John Krafcik stepped down as chief executive officer of Alphabet Inc.’s Waymo self-driving vehicle division, making way for two tech industry veterans to jointly take over the business, the company said in a memo.
Krafcik, 59, will be replaced by Tekedra Mawakana, Waymo’s chief operating officer, and Dmitri Dolgov, chief technical officer, who will serve as co-CEOs. Mawakana was named COO in 2019, and held senior roles at AOL, Yahoo, and EBay Inc. earlier in her career. Dolgov had been CTO since late 2016 and previously had engineering positions at Google and was a researcher at Toyota Research Institute, according to his LinkedIn profile.
Replacing an auto industry veteran with executives more steeped in technology points to Waymo’s efforts to move past the industrial phase. After Krafcik cut deals with carmakers to get technology in vehicles, the company’s now moving to deploy vehicles on the road with revenue-generating services.
Under Krafcik, Waymo secured agreements with Stellantis NV, Jaguar Land Rover Automotive Plc, Volvo Car AB, Daimler AG’s truck group to put its technology in passenger cars and freight trucks. While Krafcik got Waymo’s technology in vehicles, he had said that the challenge of autonomy was a difficult one and it could take longer than expected for people to get a truly driverless experience on the road.
“Krafcik’s departure comes as the Alphabet-owned company has been slow to capitalize on its lead in autonomous technology over peers such as Tesla and GM Cruise,” Mandeep Singh, senior technology analyst at Bloomberg Intelligence. “Tesla’s growing fleet of electric cars with its proprietary Autopilot system could be aiding its competitive positioning versus Waymo One, which still hasn’t been rolled out broadly.”
The company sought its first funding for the business from other investors last year, raising $3.25 billion, an increase from an initial $2.25 billion. In the fall, Waymo started offering self-driving services without a test driver in Arizona.

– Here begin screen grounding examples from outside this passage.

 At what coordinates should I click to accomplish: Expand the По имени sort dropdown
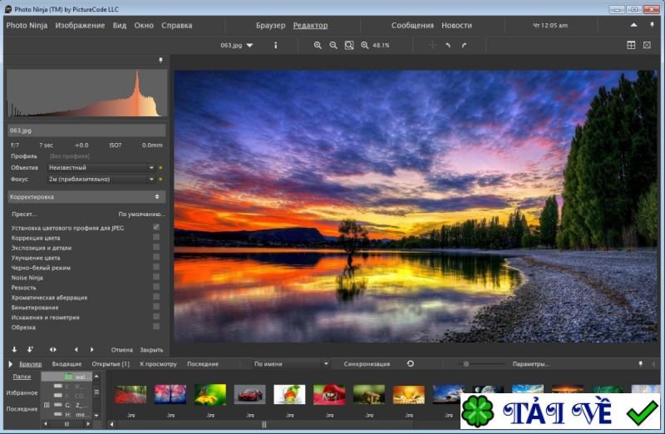(291, 363)
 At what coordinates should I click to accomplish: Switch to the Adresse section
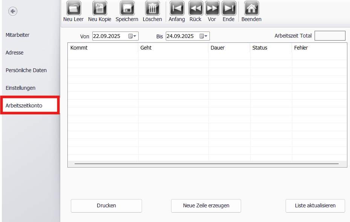click(15, 53)
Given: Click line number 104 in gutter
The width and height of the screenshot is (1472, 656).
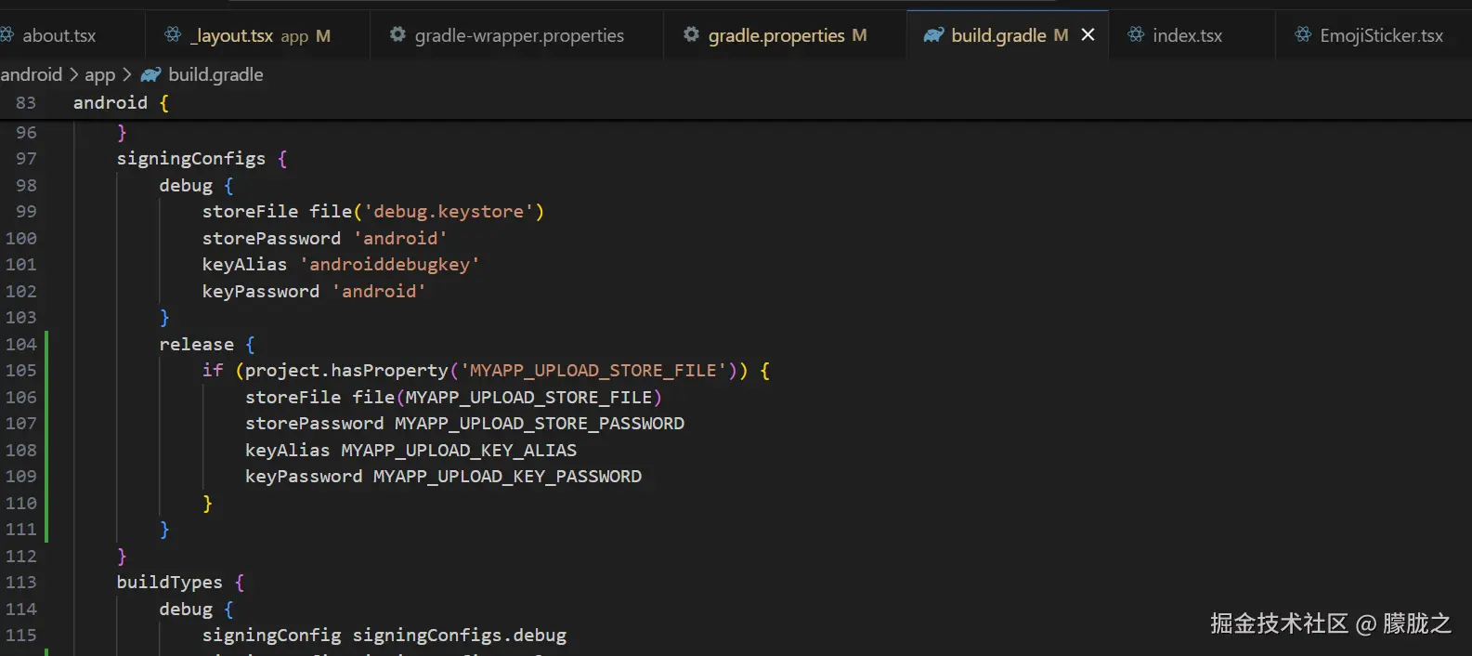Looking at the screenshot, I should coord(21,344).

“They went outside for funding, which was a sign that Alphabet was running out of patience to turn this into a real business,” said Sam Abuelsamid, an analyst at Guidehouse Insights. Still, “John accomplished a lot in terms of building relationships at automakers. Before he got there, Google talked to a lot of automakers and got turned away.”
Waymo confirmed the move on Twitter, thanking Krafcik for leading the company’s autonomous technology development for more than five years.
“After five-and-a-half exhilarating years leading this team, I’ve decided to depart from my CEO role with Waymo and kick-off new adventures,” Krafcik said in the memo, adding that he will remain as an adviser. “To start, I’m looking forward to a refresh period, reconnecting with old friends and family, and discovering new parts of the world.”
Mawakana brings government affairs experience to the top at Waymo. She was previously chief external officer at the company, heading public policy and communications. She also had similar roles at EBay and Yahoo.
That will be vital as Waymo seeks to run its services on public roads and charge for driverless rides. The federal government is still developing rules for self-driving vehicles and states have their own rules and permits.
Dolgov was one of the original members of Google’s self-driving project that started in more than a decade ago that became Waymo. He also worked on Toyota Motor Corp.’s self-driving car program and was part of Stanford University’s DARPA Urban Challenge team that started the push into autonomous technology. He leads development of Waymo’s autonomous system.